No , she was like a handful of water slowly seeping through the openings of his fingers.He looked upto the heaven thanking his Lord . THANK YOU,now I know it was never love...no,it wasn't-slowly he suppressed
the resentment rising in him.

He held her with tender terror, unable to stop himself from doing so. How could he stop? The soft , parted lips,the upturned nose and her legs..which made his calloused fingers feel lucky enough to touch them. She looked upto him to say something...He shushed her petals saying it can be done tomorrow. There would be no words tonight,he could not bear it.

He told her of his life,wanting so much to penetrate into her world...his eyes apologised. It wasn't much, but she knew it all along. He couldn't give her much...She snuggled close to him, trying to find a softer flesh to nestle and be happy.She had to get used to the life without him. She was aware of this.

He had to go now .He had to leave her ,there were others waiting for him. Other's like her? No,there was
no one like her .But there were others he could not leave .It was raining outside and inside him venom rose
up.He looked at her again and again...was she the same? A slight shudder went through him...words could not
come- they felt too heavy tonight...too heavy on his tongue....She understood,... he , too knew she did. Slowly, he felt his sweat -drenched fingers curling around her neck. She looked up in horror? No,it was more of surprise.......
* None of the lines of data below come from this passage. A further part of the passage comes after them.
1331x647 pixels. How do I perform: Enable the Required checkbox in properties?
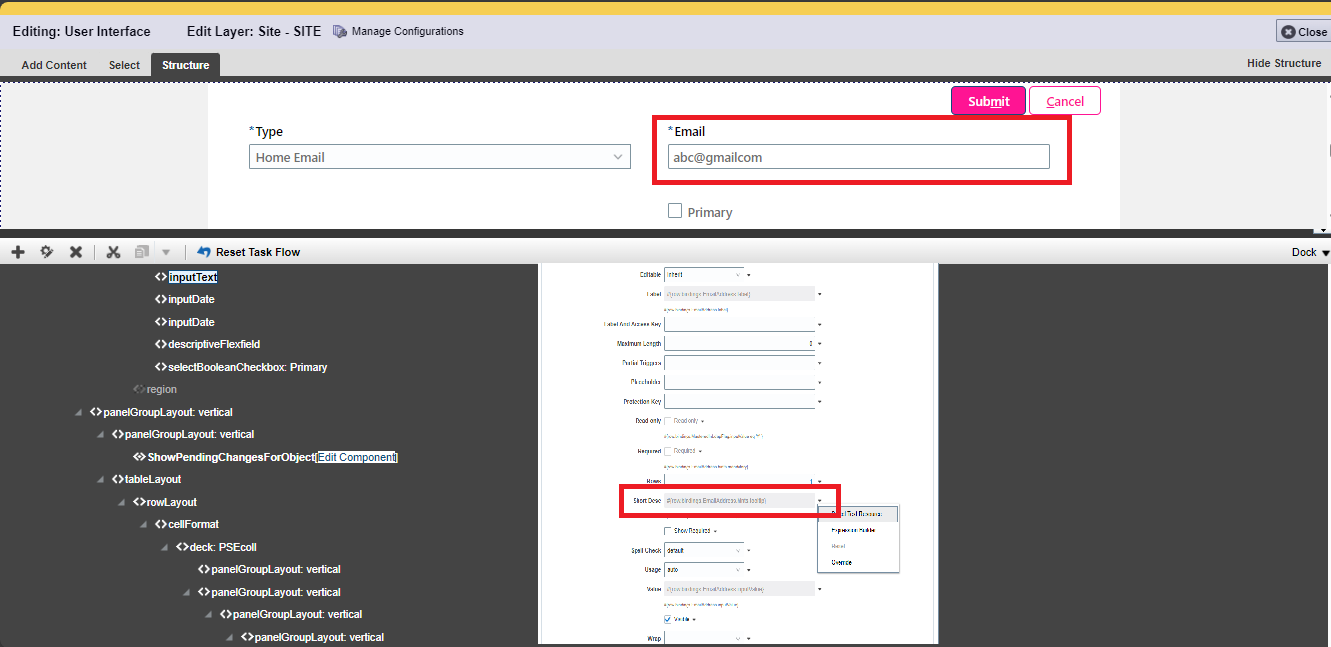(x=667, y=451)
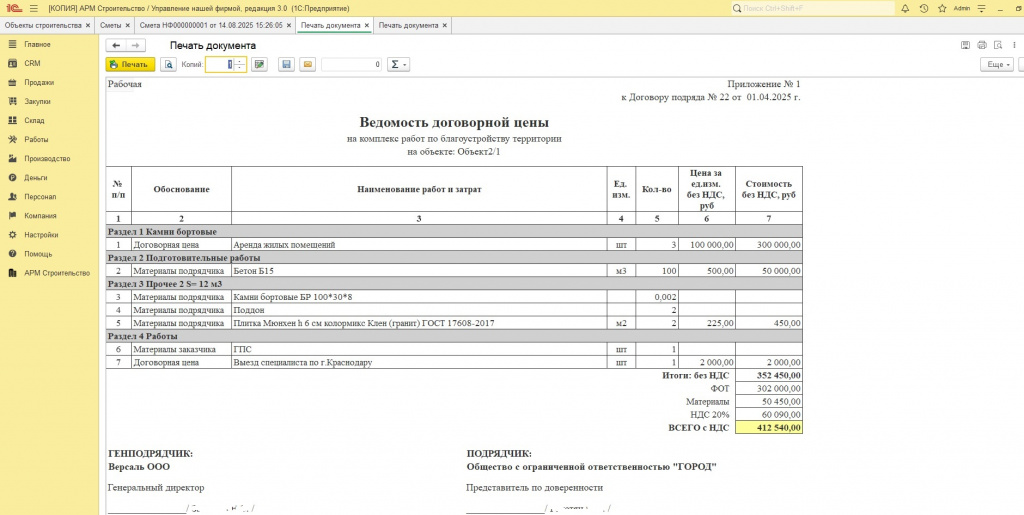Screen dimensions: 1024x515
Task: Open the main hamburger menu next to 1C logo
Action: pos(33,8)
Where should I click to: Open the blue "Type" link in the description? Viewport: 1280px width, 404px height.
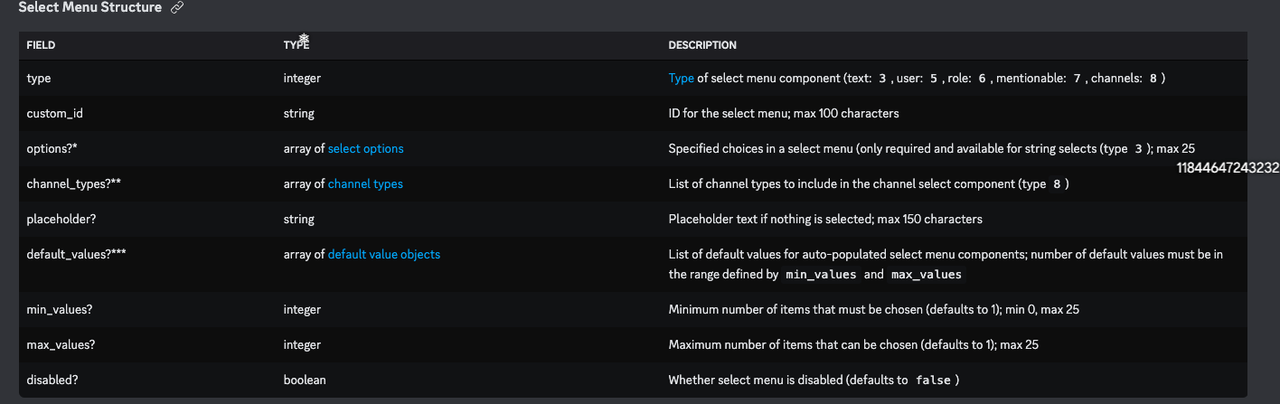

A final drinking in, one last touch. Every time, at every whisper , at every rain-soaked night ,this would come as a film in his eye. Collecting his backpack,he silently closed the door and vanished into the sultry afternoon crowd.

24 hours later, police wrapped the body of a lady ,found strangled in the hotel room, to be taken to the morgue.......

Friday, 14 October 2011

AT THE GHAT OF THE ONLY WORLD.........

And then they two met
   and sung an eternal song that 
     seems to have no end....
From dawn to dusk
         they went serenading in unison
for they knew it had to end
(she begged him to stop the time)
   "No ,the three sisters of aurora never does"
Memories will never fade
They promised.....knowing that
At certain point they will lose track
 They needed each other.....needed to perfect each other.....
History will get in the way
of their memory....there is nothing to forget
They hid their pain from each other
They could not reveal their pains to each other
If only they could have been for each other....
What would not have been possible
    in the world?
Nothing remains,everything finishes
Let there be an archive of
         vanished envelopes,
          unfinished songs,
          yellowed pictures,
And a fading remains of their voice....
(a map of longings with no boundaries)
Will they remember (when they die...)
         The spread winter air
          The glasses of mint tea
           The peice of space(they shared)
             T he tattered red shawl
              The intoxicated laughter
              And sighs of desperation

While the cruel hands of clock ticked by......
They will then, perhaps row into the sunset
     past all pain.....
AT THE GHAT OF THE ONLY WORLD.......
                                                            THEIR WORLD.......        


Thursday, 13 October 2011

A PART OF ME......

The
   strings of
           my heart
                 that
               you stum
  has
         intoxicating music
          sweet fragrance
                   accompanies
                           the music
              with each
                       breath that
                                   i take
             when nobody
                    with
                             tender care
                                  you
                      could reach
                                    my heart
                    now
                              I have
                                          enough reasons
                                                     to hate this world
                          but
                               am unable
                                           to do just that
                              as YOU ARE A PART OF IT!!!!!!